Plutôt qu’un récit linéaire, Brigitte Giraud nous propose un puzzle. A travers chaque chapitre, l’observation des choix des protagonistes la conduit à construire une très fine analyse sociologique et politique.
J'avais vraiment envie que ce livre soit chargé de l'histoire des autres, de l'histoire collective. Parce que l'intime n’a de sens que parce qu'il résonne avec une époque, une société, avec un lieu, avec ce que vivent les autres avant vous et en même temps que vous. J'avais envie qu’on voie ce qu'étaient les années 90.
Le portrait d’une époque
Au-delà de l’intime, son livre dresse le portrait d’une époque, d’une génération, d’un milieu social. La romancière étudie comment deux jeunes gens grandis en HLM, passionnés de rock et de littérature, décident de s’installer dans le centre de Lyon, avant d’en être chassés un peu plus tard par l’augmentation des loyers.

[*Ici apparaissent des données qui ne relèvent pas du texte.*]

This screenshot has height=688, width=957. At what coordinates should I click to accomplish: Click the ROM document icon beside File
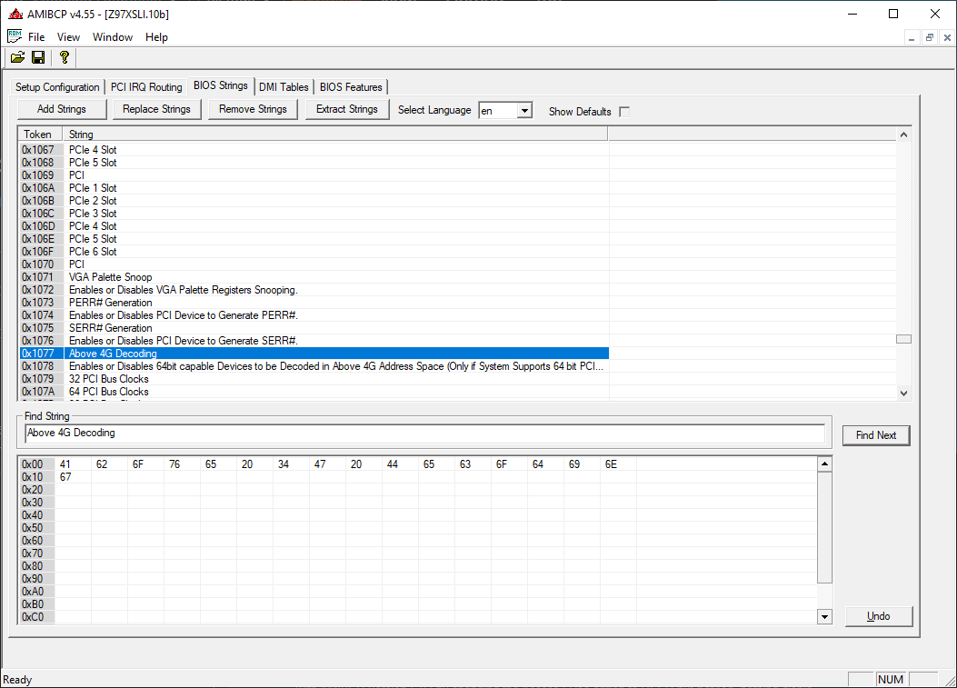(14, 36)
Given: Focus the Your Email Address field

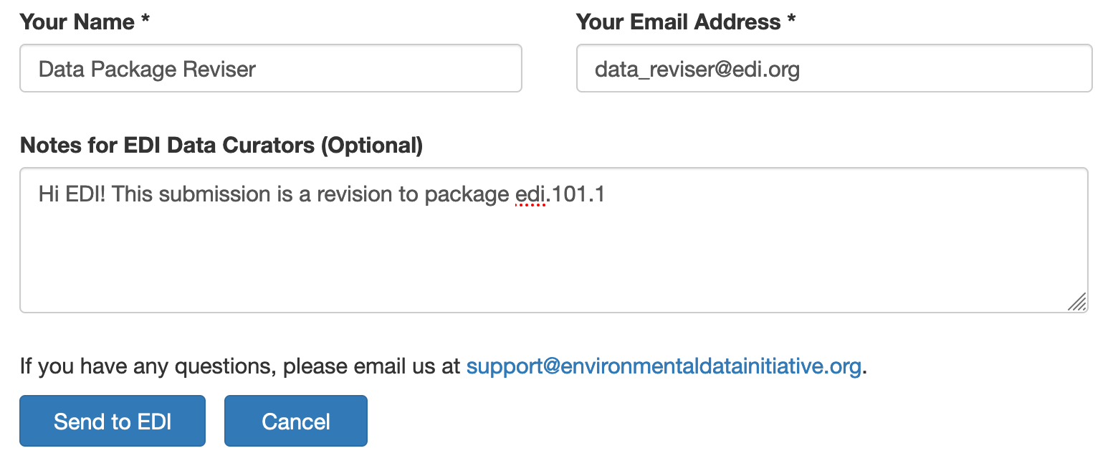Looking at the screenshot, I should point(834,69).
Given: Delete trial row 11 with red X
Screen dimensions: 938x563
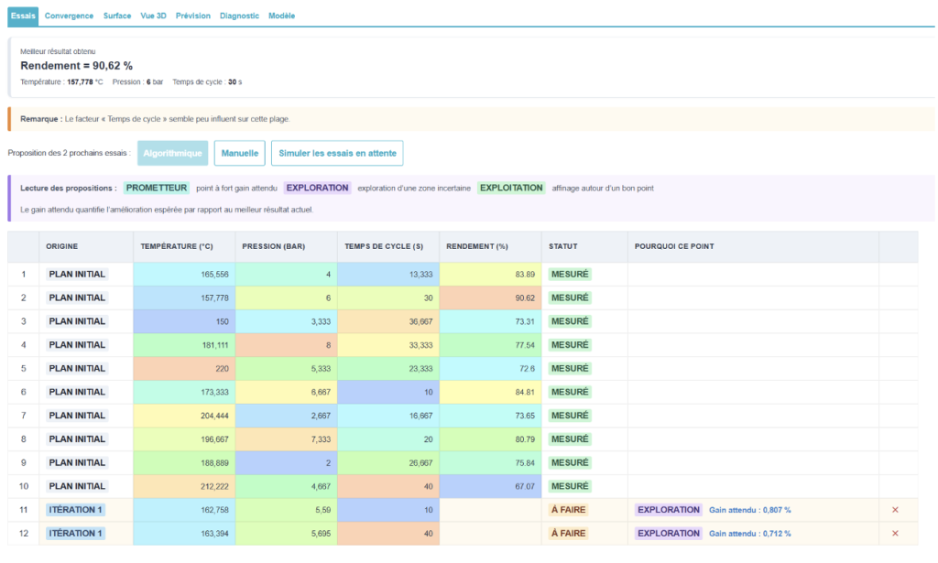Looking at the screenshot, I should coord(895,510).
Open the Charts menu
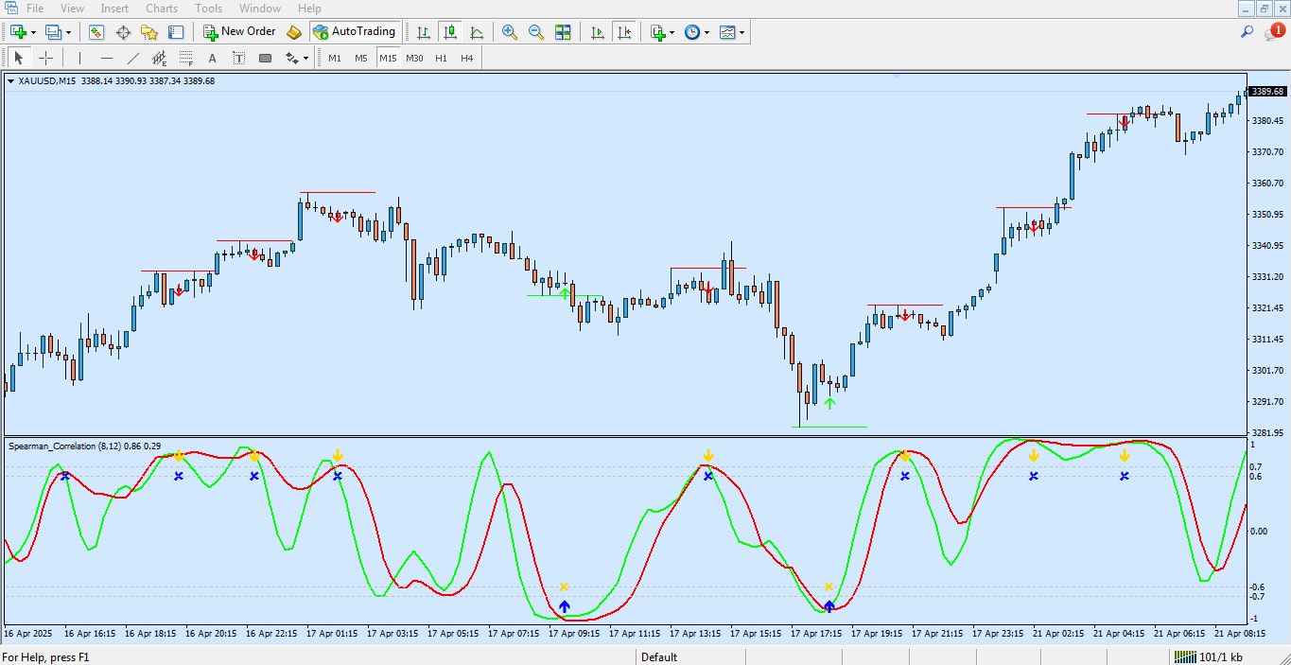Viewport: 1291px width, 665px height. pyautogui.click(x=161, y=8)
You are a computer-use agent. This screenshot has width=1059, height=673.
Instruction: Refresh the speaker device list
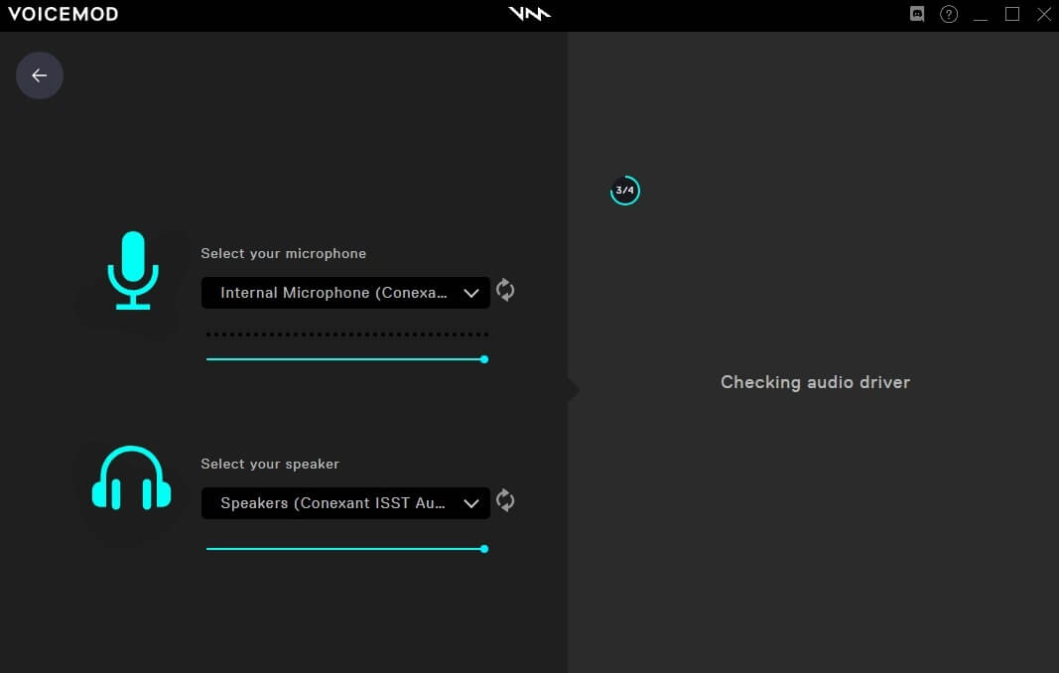(505, 501)
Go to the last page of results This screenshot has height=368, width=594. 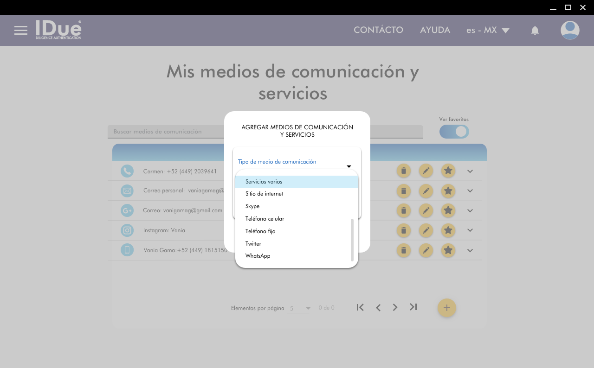point(413,307)
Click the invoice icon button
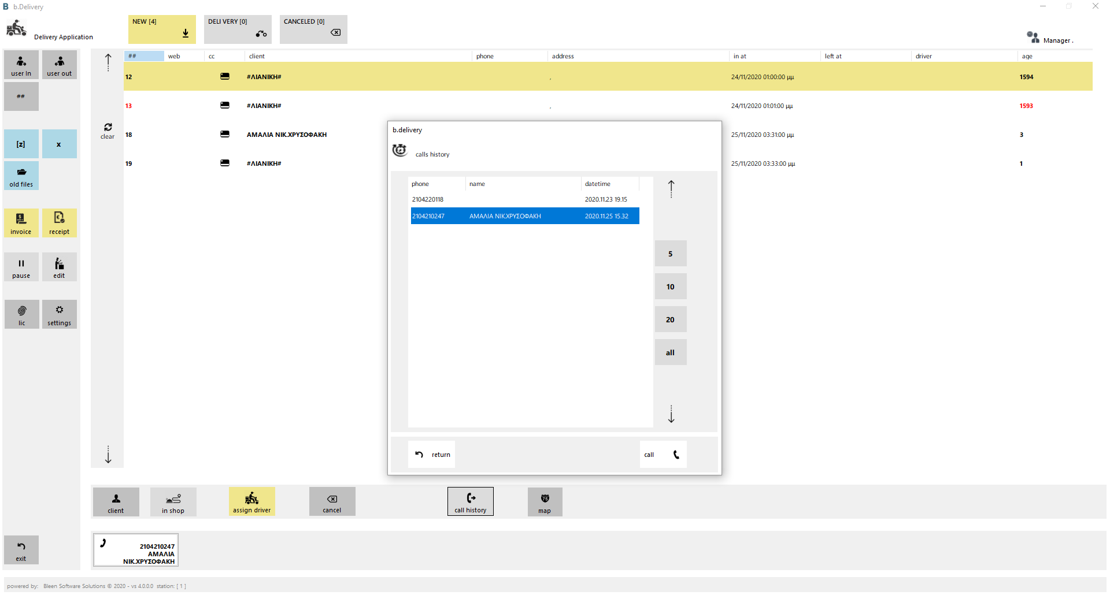Viewport: 1110px width, 599px height. tap(21, 223)
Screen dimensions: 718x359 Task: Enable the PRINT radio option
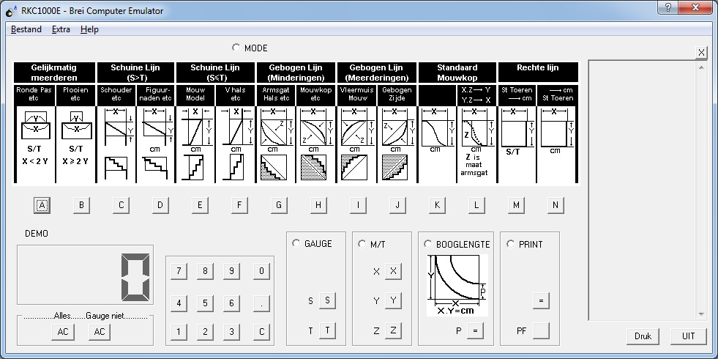coord(511,244)
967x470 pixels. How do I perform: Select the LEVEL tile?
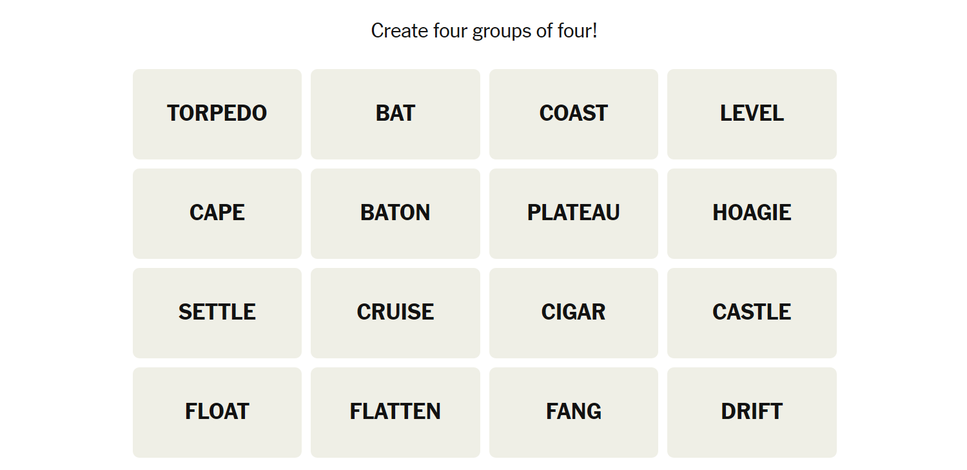pos(752,114)
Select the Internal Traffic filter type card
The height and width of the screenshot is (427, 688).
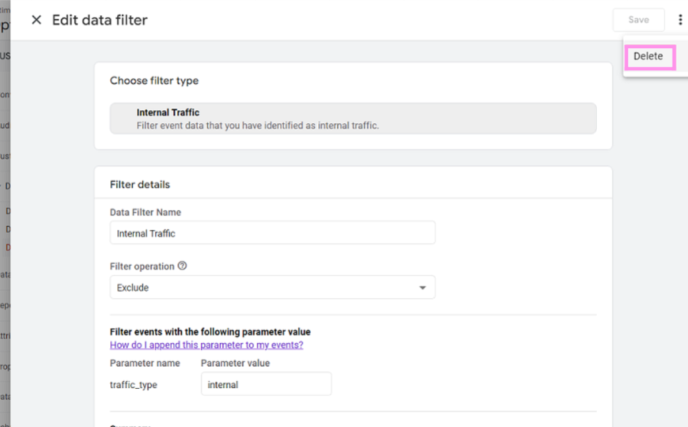(353, 119)
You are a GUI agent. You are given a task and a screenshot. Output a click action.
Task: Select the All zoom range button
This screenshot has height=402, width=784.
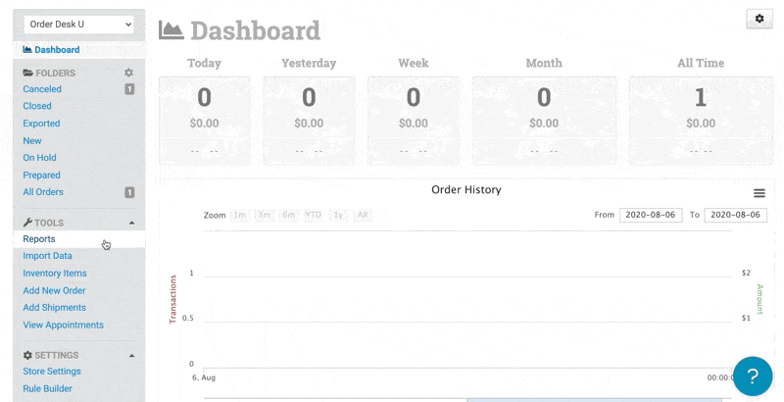pyautogui.click(x=363, y=215)
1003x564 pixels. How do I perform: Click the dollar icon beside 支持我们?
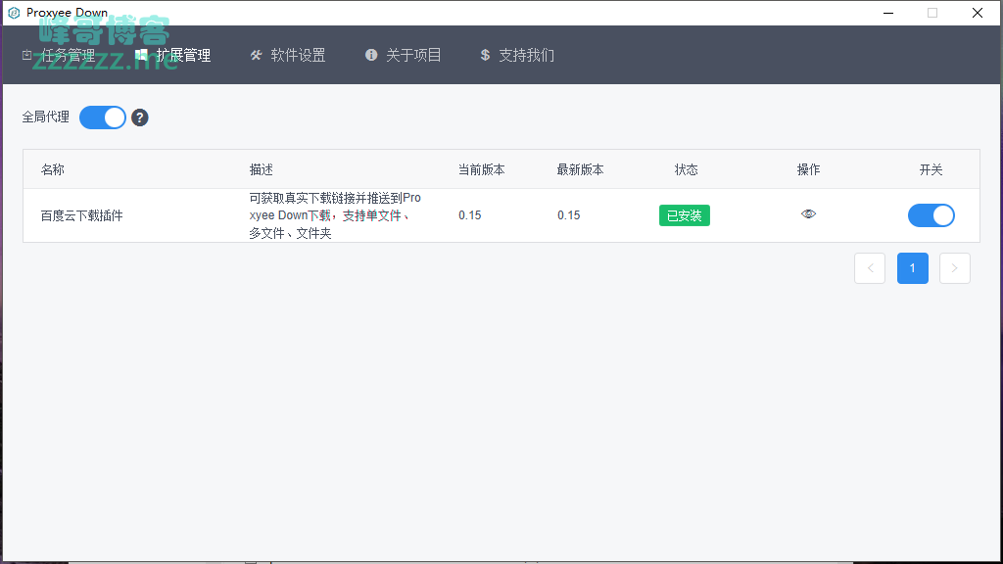pos(485,56)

Giraud plonge dans leurs origines, le passé de leurs familles pour chercher les déterminismes qui poussent les individus vers tel ou tel mode de vie. Le livre conduit même à une réflexion sur la mondialisation et les méfaits du libéralisme, car Giraud enquête sur la moto elle-même, et raconte comment un bolide conçu au Japon, interdit là-bas, car jugé trop dangereux, a pu être importé en France. Elle retrace ainsi le chemin d’un tel objet depuis l’Asie jusque dans la ville de Lyon.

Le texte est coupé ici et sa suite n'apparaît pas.